Tebliğ ve öğüdün fayda verip vermemesi tamamen Allah’ın iradesine
bağlıdır. Dolayısıyla fayda versin vermesin İslam tebliğ edilmesi ve
insanlara vaaz ve nasihatte bulunulması gerekir: “Öğüt fayda versin
(vermesin) öğüt ver. Allah’a karşı derin saygı duyarak O’ndan korkan öğüt
alır, en şaki ve bedbaht kimse ise öğüt almaktan kaçınır.” (A’la, 87/9-11) Bu
ayeti, “Eğer öğüt fayda verirse, öğüt ver” şeklinde anlamak doğru değildir.
7
Öğüt vermeden öğüdün fayda verip vermediğini nereden bileceğiz? Kaldık
ki Kur’ân’da, öğüdün müminlere fayda vereceği bildirilmektedir. (Zariyat,
51/56) Yüce Rabbimiz, “Siz haddi aşan bir topluluk oldunuz diye vazgeçip
Zikir’le (Kur’ân ile) sizi uyarmaktan geri mi duralım” (Zuhruf, 43/5) buyurarak
ısrarla İslam’ın anlatılması gerektiğine işaret etmektedir. Bir grup
cumartesi günü balık avlama yasağını ihlal edenleri uyarmış, bir grup
yasağı işleyenleri uyarmadığı gibi uyaranları da eleştirmiştir. Kur’ân-ı
kerim’de münker’i men edenler övülmektedir: “Hani onlardan bir grup
demişti ki: “Siz Allah’ın helak edeceği veya şiddetli bir azaba uğratacağı bir
kavme ne diye (boş yere) öğüt veriyorsunuz?” Onlar da; “Rabbinize bir
mazeret beyan etmek için, bir de belki Allah’a karşı gelmekten sakınırlar
diye (öğüt veriyoruz)” demişlerdi.

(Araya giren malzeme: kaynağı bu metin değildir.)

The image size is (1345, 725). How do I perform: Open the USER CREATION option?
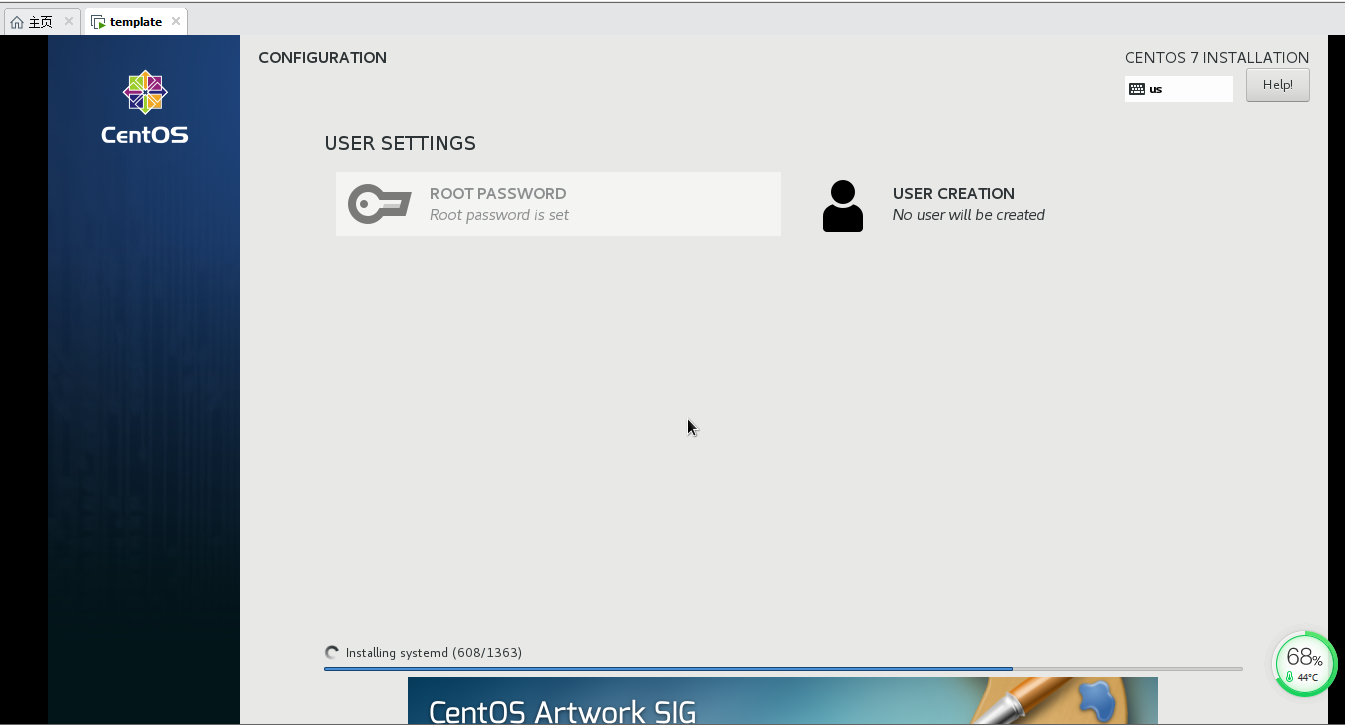coord(953,193)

Onlar kendilerine hatırlatılanı unutunca
biz de kötülükten alıkoymaya çalışanları kurtardık, zulmedenleri yoldan
çıkmaları sebebiyle şiddetli bir azapla yakaladık.” (A’raf, 7/164-165) Ayetlerden
açıkça anlıyoruz ki bir kötülüğü ve haramı işleyen insanlara ısrarla öğüt
verilmesi gerekir. Öğüt fayda vermese bile öğüt veren, ma’ruf’u emreden ve
münker’i men eden kimse, dinî görevini yapmış, sevap kazanmış ve ilahî
azaptan kurtulmuş olur. Ma’ruf’u emir ve münker’i men görevini yapmayan
kimse hem günahkâr olur hem de günahkârların akıbetine uğrayabilir. Bu
hususa yukarıdaki ayetler işaret ettiği gibi “Sadece içinizden zulmedenlere
erişmekle kalmayacak olan bir azaptan sakının” (Enfal, 8/25) anlamındaki
ayet de işaret etmektedir.
Sonuç olarak; insanları İslam’a davet etmek, ma’rufu emir ve münker’i
men; sadece İslam bilginlerinin değil bütün Müslümanların görevidir.
Dolayısıyla iyi insan iyi Müslüman, bu görevi usulüne uygun olarak yerine
getirmeye çalışır, bu konuda elinden geleni gayreti gösterir.